-- Start of DATA FOR THIS EXERCISE --

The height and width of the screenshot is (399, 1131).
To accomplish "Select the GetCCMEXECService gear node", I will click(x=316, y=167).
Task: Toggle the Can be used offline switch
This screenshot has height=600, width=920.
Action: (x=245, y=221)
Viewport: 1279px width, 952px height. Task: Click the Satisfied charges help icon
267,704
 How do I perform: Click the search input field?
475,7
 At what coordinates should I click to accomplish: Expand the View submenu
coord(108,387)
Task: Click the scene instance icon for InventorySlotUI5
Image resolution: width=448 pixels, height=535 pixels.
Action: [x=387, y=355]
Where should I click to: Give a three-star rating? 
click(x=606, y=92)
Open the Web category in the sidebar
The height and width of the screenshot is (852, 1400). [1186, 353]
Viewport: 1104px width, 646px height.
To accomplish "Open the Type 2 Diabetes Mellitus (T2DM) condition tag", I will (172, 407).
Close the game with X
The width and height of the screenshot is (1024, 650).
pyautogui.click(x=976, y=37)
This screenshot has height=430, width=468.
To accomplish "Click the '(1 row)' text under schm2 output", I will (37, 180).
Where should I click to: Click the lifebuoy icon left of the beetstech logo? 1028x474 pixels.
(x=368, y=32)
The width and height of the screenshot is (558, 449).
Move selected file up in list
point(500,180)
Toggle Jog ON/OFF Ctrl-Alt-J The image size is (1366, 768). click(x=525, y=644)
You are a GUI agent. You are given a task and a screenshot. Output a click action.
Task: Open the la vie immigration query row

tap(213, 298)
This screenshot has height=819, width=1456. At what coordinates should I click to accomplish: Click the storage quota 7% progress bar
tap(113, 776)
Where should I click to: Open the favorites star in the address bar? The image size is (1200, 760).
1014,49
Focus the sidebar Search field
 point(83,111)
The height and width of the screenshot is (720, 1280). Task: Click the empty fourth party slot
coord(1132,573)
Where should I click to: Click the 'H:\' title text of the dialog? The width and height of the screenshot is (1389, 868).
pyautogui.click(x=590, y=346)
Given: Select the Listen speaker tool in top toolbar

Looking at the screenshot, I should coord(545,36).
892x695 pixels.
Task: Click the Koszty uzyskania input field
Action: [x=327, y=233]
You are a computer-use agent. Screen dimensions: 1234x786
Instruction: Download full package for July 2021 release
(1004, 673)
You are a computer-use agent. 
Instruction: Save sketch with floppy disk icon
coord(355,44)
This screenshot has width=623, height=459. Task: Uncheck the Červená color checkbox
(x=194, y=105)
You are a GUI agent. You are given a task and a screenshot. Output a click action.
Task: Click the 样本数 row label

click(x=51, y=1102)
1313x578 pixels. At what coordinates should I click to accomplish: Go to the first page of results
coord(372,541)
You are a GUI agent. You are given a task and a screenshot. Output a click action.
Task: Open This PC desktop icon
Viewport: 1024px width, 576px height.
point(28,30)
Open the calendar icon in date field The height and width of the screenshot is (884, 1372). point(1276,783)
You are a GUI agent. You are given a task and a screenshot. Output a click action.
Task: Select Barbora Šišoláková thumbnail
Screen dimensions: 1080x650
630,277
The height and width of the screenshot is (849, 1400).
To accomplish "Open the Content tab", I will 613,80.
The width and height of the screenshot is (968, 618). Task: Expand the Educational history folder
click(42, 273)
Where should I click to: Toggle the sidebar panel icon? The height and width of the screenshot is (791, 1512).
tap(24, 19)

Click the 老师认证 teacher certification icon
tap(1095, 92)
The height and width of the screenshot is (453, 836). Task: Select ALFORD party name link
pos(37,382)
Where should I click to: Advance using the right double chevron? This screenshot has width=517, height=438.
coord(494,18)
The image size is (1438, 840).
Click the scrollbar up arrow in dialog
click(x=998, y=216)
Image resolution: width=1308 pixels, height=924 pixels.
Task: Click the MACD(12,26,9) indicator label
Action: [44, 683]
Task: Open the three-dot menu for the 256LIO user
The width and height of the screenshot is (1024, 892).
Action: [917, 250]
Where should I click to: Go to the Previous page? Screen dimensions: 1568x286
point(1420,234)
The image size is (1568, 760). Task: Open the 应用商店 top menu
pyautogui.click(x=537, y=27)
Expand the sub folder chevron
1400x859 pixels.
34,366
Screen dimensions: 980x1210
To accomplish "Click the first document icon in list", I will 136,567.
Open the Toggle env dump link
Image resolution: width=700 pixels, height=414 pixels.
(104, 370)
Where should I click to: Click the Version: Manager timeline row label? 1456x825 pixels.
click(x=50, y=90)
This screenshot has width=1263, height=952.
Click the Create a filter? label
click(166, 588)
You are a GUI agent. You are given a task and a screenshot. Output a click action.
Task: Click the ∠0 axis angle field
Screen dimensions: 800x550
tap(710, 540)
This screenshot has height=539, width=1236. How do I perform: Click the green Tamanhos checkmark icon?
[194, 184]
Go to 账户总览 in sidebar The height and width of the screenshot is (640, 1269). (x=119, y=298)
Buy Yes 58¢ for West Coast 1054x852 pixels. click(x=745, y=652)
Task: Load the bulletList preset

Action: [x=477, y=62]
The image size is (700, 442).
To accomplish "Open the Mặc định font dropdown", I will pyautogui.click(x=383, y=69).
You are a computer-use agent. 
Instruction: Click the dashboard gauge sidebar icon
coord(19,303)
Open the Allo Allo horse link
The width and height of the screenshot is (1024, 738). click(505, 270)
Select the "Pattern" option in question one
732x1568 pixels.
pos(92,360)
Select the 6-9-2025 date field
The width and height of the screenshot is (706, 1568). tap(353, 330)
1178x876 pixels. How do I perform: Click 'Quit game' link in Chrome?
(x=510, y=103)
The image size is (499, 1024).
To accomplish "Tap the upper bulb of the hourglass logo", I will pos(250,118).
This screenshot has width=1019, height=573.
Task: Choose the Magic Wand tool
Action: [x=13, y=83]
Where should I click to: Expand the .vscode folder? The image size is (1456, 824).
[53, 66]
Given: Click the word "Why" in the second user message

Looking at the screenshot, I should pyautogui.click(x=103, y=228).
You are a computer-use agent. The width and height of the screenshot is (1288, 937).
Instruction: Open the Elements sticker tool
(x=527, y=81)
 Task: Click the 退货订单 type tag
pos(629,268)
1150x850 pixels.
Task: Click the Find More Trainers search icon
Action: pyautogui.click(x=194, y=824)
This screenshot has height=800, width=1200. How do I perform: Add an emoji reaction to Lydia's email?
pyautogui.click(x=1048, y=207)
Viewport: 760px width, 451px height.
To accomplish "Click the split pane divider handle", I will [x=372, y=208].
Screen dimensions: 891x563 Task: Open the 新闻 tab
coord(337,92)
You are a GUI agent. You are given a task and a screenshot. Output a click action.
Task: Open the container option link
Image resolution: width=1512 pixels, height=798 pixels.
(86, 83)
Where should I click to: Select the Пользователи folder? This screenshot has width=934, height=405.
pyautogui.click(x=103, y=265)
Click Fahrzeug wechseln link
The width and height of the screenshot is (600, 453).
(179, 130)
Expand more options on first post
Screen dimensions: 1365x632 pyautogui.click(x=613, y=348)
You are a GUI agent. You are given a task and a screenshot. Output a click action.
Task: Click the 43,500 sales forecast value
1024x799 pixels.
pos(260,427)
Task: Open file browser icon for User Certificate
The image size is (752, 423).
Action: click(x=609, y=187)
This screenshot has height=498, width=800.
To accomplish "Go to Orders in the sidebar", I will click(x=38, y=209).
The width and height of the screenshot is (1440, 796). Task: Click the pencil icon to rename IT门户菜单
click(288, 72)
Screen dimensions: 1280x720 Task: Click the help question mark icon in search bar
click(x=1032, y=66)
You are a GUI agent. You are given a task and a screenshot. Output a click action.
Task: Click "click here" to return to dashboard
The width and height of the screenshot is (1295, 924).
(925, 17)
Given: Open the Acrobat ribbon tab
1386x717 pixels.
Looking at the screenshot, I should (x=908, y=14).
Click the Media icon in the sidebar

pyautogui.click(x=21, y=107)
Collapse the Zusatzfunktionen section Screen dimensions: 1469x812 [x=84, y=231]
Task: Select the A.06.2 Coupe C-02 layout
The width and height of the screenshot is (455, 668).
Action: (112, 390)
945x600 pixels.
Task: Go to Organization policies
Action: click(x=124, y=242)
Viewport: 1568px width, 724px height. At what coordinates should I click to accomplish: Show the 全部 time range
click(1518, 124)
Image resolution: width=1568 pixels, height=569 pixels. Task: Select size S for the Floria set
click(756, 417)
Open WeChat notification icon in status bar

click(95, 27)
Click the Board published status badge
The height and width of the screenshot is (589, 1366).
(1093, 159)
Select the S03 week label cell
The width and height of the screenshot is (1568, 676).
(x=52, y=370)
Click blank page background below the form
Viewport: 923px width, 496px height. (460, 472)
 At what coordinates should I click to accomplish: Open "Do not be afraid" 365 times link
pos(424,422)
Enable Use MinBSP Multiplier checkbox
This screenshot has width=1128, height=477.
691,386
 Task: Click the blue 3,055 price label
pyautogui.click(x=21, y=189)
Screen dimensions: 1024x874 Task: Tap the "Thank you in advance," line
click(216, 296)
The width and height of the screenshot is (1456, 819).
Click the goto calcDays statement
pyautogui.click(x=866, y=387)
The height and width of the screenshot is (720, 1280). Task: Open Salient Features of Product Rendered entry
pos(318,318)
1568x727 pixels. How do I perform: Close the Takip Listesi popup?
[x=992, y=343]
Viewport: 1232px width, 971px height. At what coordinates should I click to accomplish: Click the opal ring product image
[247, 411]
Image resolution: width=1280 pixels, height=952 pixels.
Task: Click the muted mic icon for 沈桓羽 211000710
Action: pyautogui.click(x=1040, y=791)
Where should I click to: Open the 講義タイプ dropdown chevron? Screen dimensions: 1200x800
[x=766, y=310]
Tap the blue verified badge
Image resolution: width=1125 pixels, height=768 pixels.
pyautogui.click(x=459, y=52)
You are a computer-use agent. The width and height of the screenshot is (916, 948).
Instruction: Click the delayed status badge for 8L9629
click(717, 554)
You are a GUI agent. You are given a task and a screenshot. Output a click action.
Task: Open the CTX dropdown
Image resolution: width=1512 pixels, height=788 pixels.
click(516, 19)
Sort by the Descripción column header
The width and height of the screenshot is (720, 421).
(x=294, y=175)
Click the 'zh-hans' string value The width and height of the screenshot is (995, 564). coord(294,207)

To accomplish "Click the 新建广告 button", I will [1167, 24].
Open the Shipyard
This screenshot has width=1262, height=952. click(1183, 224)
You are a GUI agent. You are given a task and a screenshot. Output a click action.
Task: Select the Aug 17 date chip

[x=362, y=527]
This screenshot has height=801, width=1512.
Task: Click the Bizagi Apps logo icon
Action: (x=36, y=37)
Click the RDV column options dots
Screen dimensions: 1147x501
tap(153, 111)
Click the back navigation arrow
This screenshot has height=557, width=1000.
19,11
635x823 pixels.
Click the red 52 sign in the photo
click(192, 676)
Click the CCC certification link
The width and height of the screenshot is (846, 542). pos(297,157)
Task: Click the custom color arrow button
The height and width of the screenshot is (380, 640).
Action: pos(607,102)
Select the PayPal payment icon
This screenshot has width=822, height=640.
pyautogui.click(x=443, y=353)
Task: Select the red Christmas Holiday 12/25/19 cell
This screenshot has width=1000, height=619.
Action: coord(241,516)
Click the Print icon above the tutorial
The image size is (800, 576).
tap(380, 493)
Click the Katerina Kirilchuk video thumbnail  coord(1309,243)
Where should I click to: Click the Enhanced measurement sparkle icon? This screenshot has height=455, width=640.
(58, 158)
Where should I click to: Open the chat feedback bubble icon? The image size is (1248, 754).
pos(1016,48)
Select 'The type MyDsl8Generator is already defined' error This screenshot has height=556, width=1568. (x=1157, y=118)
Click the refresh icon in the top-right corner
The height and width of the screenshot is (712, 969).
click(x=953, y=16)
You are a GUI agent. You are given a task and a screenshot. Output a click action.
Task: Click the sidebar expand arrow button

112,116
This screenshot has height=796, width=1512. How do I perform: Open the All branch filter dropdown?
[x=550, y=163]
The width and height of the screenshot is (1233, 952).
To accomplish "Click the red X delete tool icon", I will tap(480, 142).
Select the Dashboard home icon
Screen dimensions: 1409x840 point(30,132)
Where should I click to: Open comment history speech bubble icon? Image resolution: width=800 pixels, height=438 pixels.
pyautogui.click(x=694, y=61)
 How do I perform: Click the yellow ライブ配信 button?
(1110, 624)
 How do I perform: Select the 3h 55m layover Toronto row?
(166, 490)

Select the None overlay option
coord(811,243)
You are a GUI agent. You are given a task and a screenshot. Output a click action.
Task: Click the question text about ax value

-- End of DATA FOR THIS EXERCISE --

▸ **EXERCISE DETAILS**:
Copy the material above verbatim, from the line containing "Where should I click to: Click the Enhanced" through the final line of the material, with both ends included.

▸ **RESPONSE BELOW**:
Where should I click to: Click the Enhanced measurement sparkle icon? This screenshot has height=455, width=640.
(58, 158)
Where should I click to: Open the chat feedback bubble icon? The image size is (1248, 754).
pos(1016,48)
Select 'The type MyDsl8Generator is already defined' error This screenshot has height=556, width=1568. (x=1157, y=118)
Click the refresh icon in the top-right corner
The height and width of the screenshot is (712, 969).
click(x=953, y=16)
You are a GUI agent. You are given a task and a screenshot. Output a click action.
Task: Click the sidebar expand arrow button

112,116
This screenshot has height=796, width=1512. How do I perform: Open the All branch filter dropdown?
[x=550, y=163]
The width and height of the screenshot is (1233, 952).
To accomplish "Click the red X delete tool icon", I will tap(480, 142).
Select the Dashboard home icon
Screen dimensions: 1409x840 point(30,132)
Where should I click to: Open comment history speech bubble icon? Image resolution: width=800 pixels, height=438 pixels.
pyautogui.click(x=694, y=61)
 How do I perform: Click the yellow ライブ配信 button?
(1110, 624)
 How do I perform: Select the 3h 55m layover Toronto row?
(166, 490)

Select the None overlay option
coord(811,243)
You are a GUI agent. You are given a task and a screenshot. Output a click action.
Task: Click the question text about ax value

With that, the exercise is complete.